O ciclo do café, no entanto, fez com que, desde o século passado, algumas cidades do interior entrassem para a agenda das grandes companhias européias itinerantes. Teatros como o Pedro ll, em Ribeirão Preto, recebiam companhias que passavam por Manaus, Rio de Janeiro e Buenos Aires, mas que nem cogitavam em se apresentar na capital paulista. São Paulo foi o berço do moderno teatro brasileiro. As experiências de dramaturgia de Oswald de Andrade (1890-1954) e de encenação de Flávio de Carvalho (1899-1973) marcaram a tentativa de levar aos palcos a revolução que os intelectuais fizeram chegar às outras artes na Semana de Arte Moderna de 22.

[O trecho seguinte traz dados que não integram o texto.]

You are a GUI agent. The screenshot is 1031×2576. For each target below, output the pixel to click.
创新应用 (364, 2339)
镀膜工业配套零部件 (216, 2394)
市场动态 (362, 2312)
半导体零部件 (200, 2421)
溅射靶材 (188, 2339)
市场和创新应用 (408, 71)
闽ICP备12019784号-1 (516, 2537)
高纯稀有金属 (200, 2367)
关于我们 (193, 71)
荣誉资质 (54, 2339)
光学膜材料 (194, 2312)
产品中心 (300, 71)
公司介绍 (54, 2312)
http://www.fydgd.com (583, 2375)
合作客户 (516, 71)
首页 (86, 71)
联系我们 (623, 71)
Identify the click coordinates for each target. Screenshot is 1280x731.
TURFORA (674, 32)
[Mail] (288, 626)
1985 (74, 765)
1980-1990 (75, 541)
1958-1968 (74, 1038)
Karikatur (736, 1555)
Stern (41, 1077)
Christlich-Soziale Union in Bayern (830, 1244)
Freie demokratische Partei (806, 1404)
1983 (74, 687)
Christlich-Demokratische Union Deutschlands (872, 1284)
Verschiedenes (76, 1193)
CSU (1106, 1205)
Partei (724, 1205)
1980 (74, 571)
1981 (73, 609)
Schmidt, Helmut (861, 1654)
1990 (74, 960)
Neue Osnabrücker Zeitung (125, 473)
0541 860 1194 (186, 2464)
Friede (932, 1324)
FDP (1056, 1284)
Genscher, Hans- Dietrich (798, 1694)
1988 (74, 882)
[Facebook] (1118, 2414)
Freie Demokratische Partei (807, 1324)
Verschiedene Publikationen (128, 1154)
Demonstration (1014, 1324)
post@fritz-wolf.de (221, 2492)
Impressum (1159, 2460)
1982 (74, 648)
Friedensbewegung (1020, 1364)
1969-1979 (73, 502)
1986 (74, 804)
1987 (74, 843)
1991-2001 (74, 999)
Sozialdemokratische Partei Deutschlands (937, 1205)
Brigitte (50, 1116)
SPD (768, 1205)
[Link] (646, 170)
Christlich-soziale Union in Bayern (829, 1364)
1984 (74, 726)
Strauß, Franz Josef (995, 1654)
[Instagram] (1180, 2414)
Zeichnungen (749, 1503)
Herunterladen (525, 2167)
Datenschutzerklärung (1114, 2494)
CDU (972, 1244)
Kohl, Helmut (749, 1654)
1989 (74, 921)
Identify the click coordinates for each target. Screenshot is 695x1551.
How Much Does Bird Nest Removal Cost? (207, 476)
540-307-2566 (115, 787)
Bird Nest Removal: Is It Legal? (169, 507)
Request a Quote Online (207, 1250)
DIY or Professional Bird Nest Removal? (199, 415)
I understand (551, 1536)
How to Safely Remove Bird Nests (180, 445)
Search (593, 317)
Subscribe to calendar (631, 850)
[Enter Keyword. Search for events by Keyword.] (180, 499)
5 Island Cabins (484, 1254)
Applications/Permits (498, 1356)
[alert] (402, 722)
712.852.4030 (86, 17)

Essa revolução só se concretizou no Rio de Janeiro, mas foi em São Paulo que , pela primeira vez, uma companhia profissional - o TBC - se estabeleceu em uma sala com uma programação exclusivamente voltada para os novos cânones estéticos. Franco Zampari (1897-1966) foi o visionário italiano que perdeu vida e fortuna para concretizar esse sonho. Produtor e proprietário do TBC (1948-1964), trouxe da Europa diretores como Adolfo Celli, Ruggero Jacobbi, Flamínio Bollini Cerri, Maurice Vaneau, Luciano Salce e Alberto d'Aversa. Atores como Paulo Autran, Cacilda Becker, Tônia Carreiro, Cleide Yáconis, Fernanda Montenegro e Sergio Cardoso ali começaram ou se firmaram.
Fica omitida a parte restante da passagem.